◆ PASSAGE FOR REVIEW ◆
·····
2006 Philadelphia Annual Meeting (22–25 October 2006)

Paper No. 13
Presentation Time: 11:15 AM

THE ROLE OF EIFFELIA IN EARLY SPONGE EVOLUTION


BENGTSON, Stefan, Department of Palaeobiology, Swedish Museum of Natural History, Box 50007, Stockholm, SE-104 05, Sweden and VINTHER, Jakob, Department of Geology and Geophysics, Yale University, P.O. Box 208109, New Haven, CT 06520-8109, stefan.bengtson@nrm.se

The Cambrian sponge Eiffelia has been known to possess calcareous hexaradiate spicules forming a single layer in a globose body in a manner reminiscent of the coeval hexactinellid Protospongia. Recently, Botting & Butterfield (2005; PNAS 102:5, 1554–1559) discovered that in addition to the hexaradiates, the spicular skeleton of Burgess Shale Eiffelia also contains hexactinellid-type spicules. They further observed a bilayered structure of the hexaradiate spicules and proposed that this reflects a dual mineralogical composition: a core of magnesium calcite being overlaid by an opaline siliceous envelope. They concluded that siliceous sponges (hexactinellids and demosponges) were likely derived from early calcareous sponges by silicification of the skeleton. We have tested this hypothesis by investigating the mineralogical structure in Eiffelia spicules from other types of deposits, namely the Lower Cambrian carbonate sequences of South Australia. These spicules are mostly preserved in calcium phosphate, which is a common type of preservation of calcarous skeletons in those deposits. In addition, however, spicules preserve a siliceous core which does not appear to be of diagenetic origin. Botting & Butterfield’s proposal of a dual mineralogy of Eiffelia spicules thus appears correct, but with the mineral phases inversed from what they assumed. We investigate the implications of spicule homology between calcareous and siliceous sponges reversing the polarity from the proposed one, i.e. involving a transition from siliceous to calcareous mineralogies.
·····
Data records
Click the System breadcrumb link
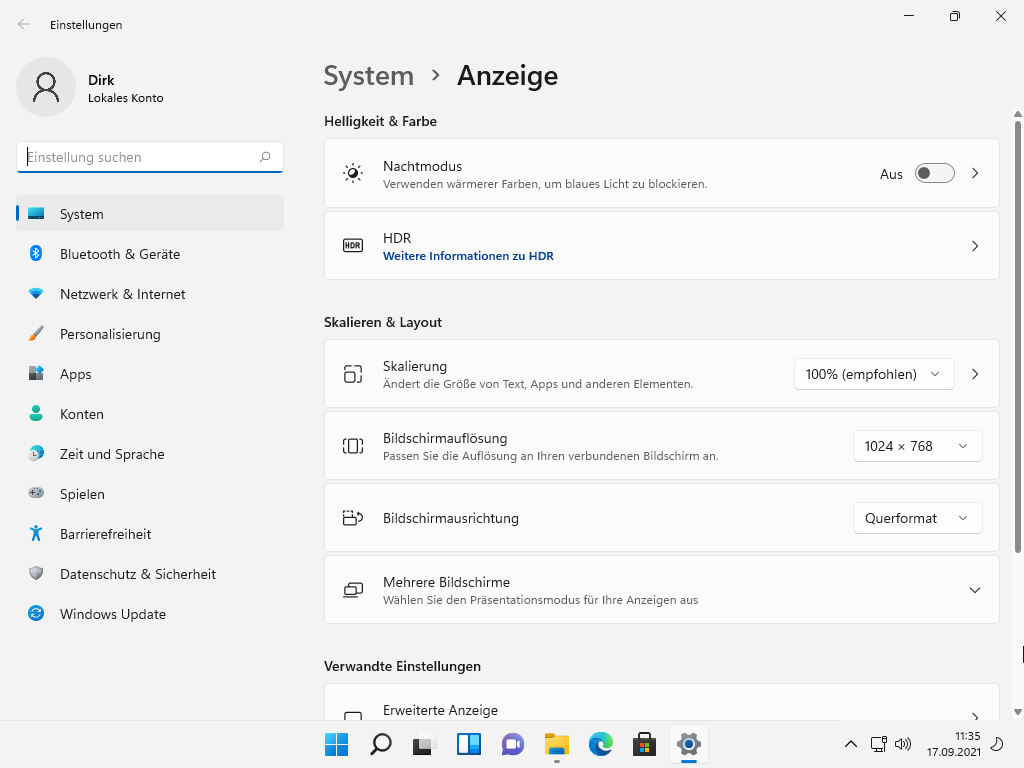 point(369,76)
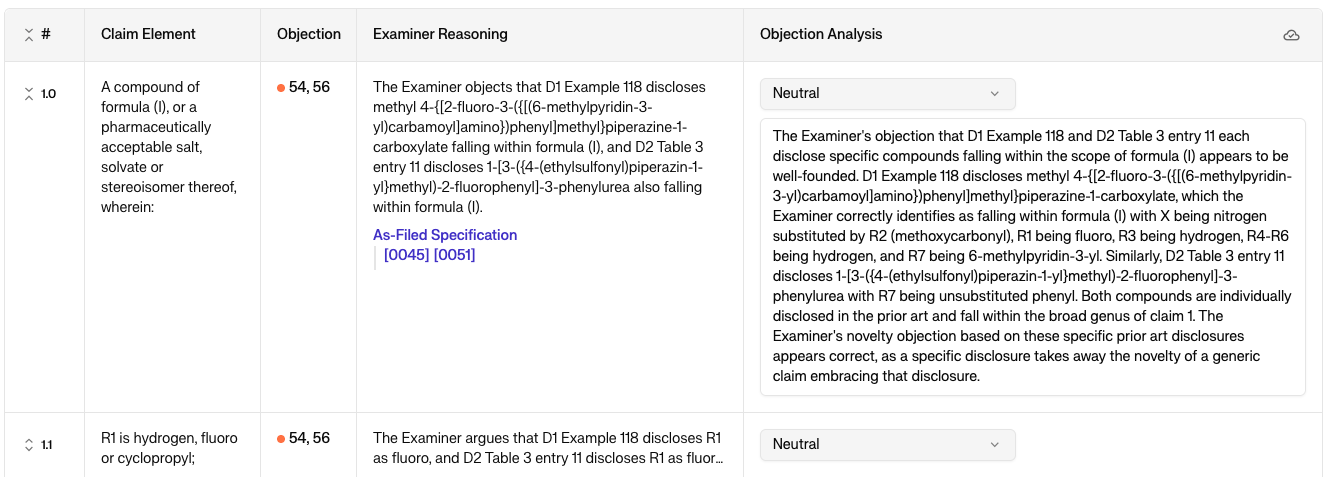Click the orange objection dot in row 1.0

click(x=281, y=88)
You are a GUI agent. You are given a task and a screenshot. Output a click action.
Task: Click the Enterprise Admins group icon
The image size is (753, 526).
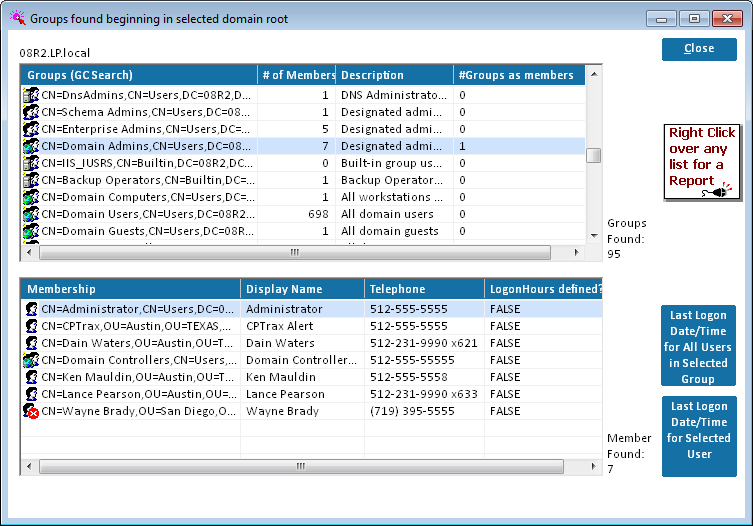tap(31, 129)
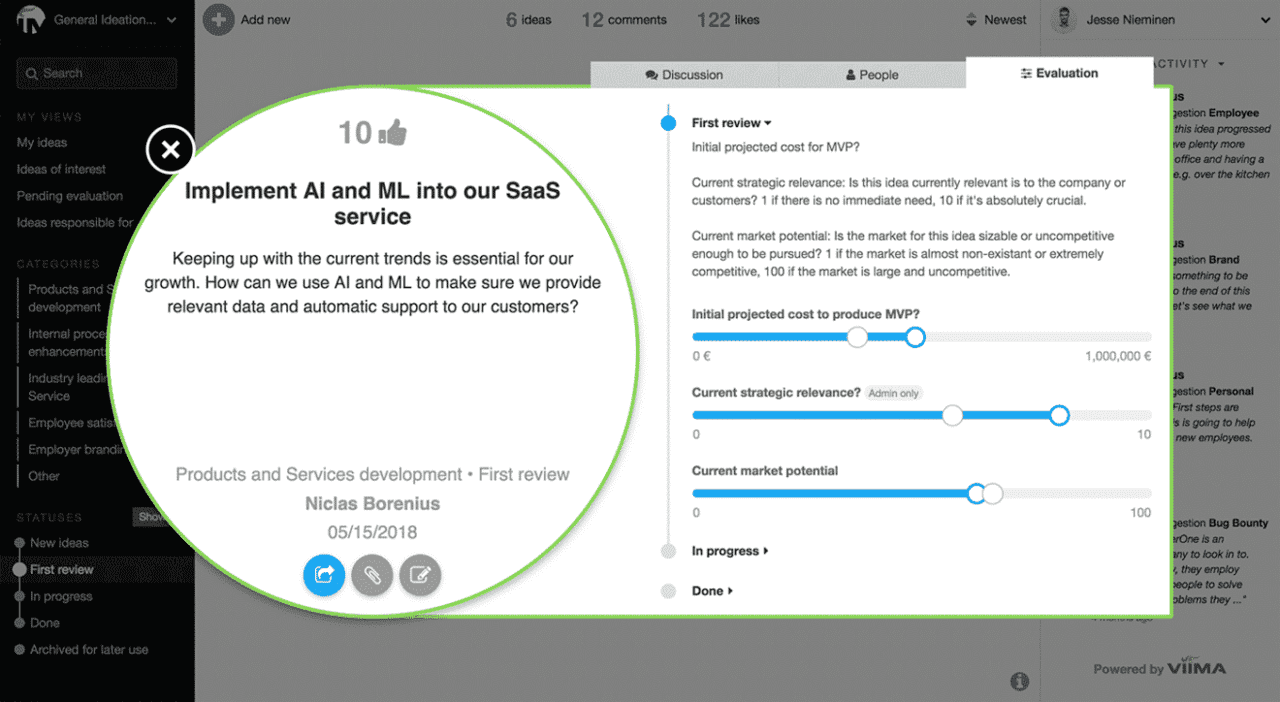Collapse the First review stage

click(731, 123)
·····
◆ WHAT IS REQUIRED ◆
Answer these questions about the sponge abstract:
1. What time is the paper presented?
2. What did Botting & Butterfield propose as the core of the hexaradiate spicules?
3. Where are the Eiffelia spicules that the authors examined from?
The material here was taken from a different source than the text.

◆ EXERCISE SOLUTION ◆
1. 11:15 AM
2. Magnesium calcite
3. The Lower Cambrian carbonate sequences of South Australia